C'est un garçon que je qualifie d'assez pétillant. Curieux.
Philippe Chauveau
C'est un ado bien dans sa peau.
Adrien Borne
Complètement bien dans sa peau. Et un petit garçon bien intégré. Et il adore aller en colonie de vacances. Dans les premières pages du livre, c'est la vie qui commence, c'est ce sont toutes ces découvertes possibles à ces âges-là, qui sont absolument formidables quand on est un garçon de douze ans.
Philippe Chauveau
Gabriel, il va donc partir en colo. Il va y avoir ce moniteur, il va se passer des choses qui ne devraient pas se passer. Il s'en rend bien compte, mais il ne sait pas comment les exprimer.
Et puis c'est bizarre parce que ça ne se fait pas de façon violente. Il ne sait pas comment il doit réagir. Et puis il va enfouir ça dans sa mémoire. Il va avancer dans la vie. Et puis, devenu adulte, il va se retrouver avec son grand-père, qu'il doit aider à déménager la maison. Parce que les années sont passées et qu'il faut faire des choix. Et à l'occasion de ce déménagement, tous les vannes vont s'ouvrir. Vous aviez besoin d'écrire un roman, un récit en deux temps, en deux époques ? L’ado et l’adulte.
Adrien Borne
Oui, pour une raison simple, c'est que Gabriel comme moi, vous l'avez dit, Gabriel est mon frère siamois, à n'en pas douter…. Et c'est aussi le ressort romanesque qui me plaît, il est absent à lui-même, d'une certaine manière, pendant 20 ans, c'est à dire qu'il l'oublie, il enfoui.
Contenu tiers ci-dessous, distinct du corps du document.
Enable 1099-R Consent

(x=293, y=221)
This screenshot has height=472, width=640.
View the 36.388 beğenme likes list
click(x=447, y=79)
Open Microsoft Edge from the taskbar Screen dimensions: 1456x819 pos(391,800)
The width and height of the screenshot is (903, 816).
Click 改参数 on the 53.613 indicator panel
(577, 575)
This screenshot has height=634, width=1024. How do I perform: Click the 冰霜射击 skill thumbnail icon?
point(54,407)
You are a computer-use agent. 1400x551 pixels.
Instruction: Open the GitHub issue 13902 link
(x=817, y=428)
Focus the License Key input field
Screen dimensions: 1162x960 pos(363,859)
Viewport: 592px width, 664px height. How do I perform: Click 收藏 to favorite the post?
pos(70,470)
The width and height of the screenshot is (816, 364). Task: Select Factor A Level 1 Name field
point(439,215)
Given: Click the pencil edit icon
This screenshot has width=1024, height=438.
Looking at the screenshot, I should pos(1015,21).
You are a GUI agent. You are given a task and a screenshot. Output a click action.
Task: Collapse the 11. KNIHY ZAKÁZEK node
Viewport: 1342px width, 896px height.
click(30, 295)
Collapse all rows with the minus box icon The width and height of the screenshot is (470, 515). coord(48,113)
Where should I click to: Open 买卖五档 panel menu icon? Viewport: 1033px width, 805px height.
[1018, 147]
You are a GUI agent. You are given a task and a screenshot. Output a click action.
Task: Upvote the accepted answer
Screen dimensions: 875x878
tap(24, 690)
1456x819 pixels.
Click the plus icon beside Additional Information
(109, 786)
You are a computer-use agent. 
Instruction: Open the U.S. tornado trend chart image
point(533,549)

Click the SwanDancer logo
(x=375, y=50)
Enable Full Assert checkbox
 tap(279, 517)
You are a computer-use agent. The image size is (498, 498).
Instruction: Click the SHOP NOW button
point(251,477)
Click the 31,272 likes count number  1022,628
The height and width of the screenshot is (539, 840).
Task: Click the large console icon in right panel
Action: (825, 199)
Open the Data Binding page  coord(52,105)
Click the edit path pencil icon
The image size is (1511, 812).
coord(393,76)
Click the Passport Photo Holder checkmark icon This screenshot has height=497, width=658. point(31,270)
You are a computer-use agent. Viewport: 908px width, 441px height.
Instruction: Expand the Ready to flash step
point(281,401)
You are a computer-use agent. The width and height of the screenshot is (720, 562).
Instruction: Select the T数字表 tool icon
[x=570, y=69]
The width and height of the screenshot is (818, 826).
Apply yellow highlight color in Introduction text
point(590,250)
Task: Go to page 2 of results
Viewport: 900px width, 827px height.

Et donc, il y a ce laps de temps d'une vingtaine d'années où il est étranger à lui-même. Et donc, pour moi, il fallait enjamber cette période-là et le retrouver à l'heure où la parole rejaillit, remonte à la surface. A ce titre, je parlais des lieux tout à l'heure et de l'importance pour moi. Sa vie avec ce grand-père s’enrobe autour de la fosse de Tonnerre qui symbolisait assez bien pour moi ce grand espace rond, le plus grand lavoir d'Europe, l'idée de l'enfouissement, ce lieu qui change de couleur plusieurs fois par jour, parce que pour moi, c'est vraiment ça. Cette mémoire qui, à un moment, remonte à la surface.
Philippe Chauveau
Ce gamin, et puis ensuite ce jeune adulte, il a réussi finalement quand même à avancer dans la vie, même s'il a enfoui ce souvenir. Et dans votre écriture, il n'y a pas de militantisme, il n'y a pas d'agressivité dans ce que vous dénoncez. Vous n'êtes pas un porte étendard, vous ne prenez pas les armes contre la pédophilie, vous expliquez ce qu'a vécu Gabriel, simplement et en disant « Voilà, est-ce que mon témoignage peut être utile ? »
Adrien Borne
Chacun fait comme il peut. Ça, c'est ma conviction. Il faut essayer à un moment. Evidemment, je ferai tout et toute ma vie, le nécessaire pour qu'il n'y ait pas d'autre Gabriel. Ma manière à moi, c'est de le raconter du point de vue d'abord de l'enfant et ensuite de l'adulte à demi. Il y a ces hommes et ces femmes d'ailleurs, bien sûr, à demi pour toujours, qu'on le veuille ou non. On se reconstruit, mais on boite toujours un petit peu.
Philippe Chauveau
On boite. Et c'est ce que dit Gabriel, votre frère siamois. C'est qu'il y a aussi cette part de culpabilité parce que, en enfouissant le souvenir, vous ne le dénoncez pas et donc, en ne dénonçant pas, vous faites des victimes potentielles supplémentaires ?
Adrien Borne
Oui, vous vous rendez compte, la malice de ces actes-là. C'est-à-dire que non seulement vous avez été blessé, malmené, violenté dans l'intime, et en plus vous allez porter de la culpabilité, de l'angoisse. Qu'est-ce que j'aurais dû dire ? Qu'est-ce que je n'aurais pas dû dire ? À quel moment ? Etc. En fait, c'est une accumulation de questions qui commencent à l'instant où ces agressions commencent.
Philippe Chauveau
Lorsque vous avez mis le point final à ce qui est donc un roman, même si on le comprend, c'est donc très proche de votre propre vie. Vous vous êtes senti soulagé ? Vous aviez rempli la mission ?
Adrien Borne
C'est une bonne question. Je ne sais pas. J'aimerais que quelqu'un me dise que j'avais rempli la mission. J'aimerais qu'une personne me dise, ça m'a aidé. Là, j'aurai rempli ma mission. Ça, ça, ça compterait.
Philippe Chauveau
Votre actualité, Adrien Borne. Voilà un livre qui marque, un livre à mettre entre toutes les mains me semble-t-il. En tout cas, une belle écriture surtout, c'est important de souligner. C'est votre actualité, La vie qui commence, aux éditions Jean-Claude Lattès. Merci beaucoup.
Adrien Borne
Merci à vous.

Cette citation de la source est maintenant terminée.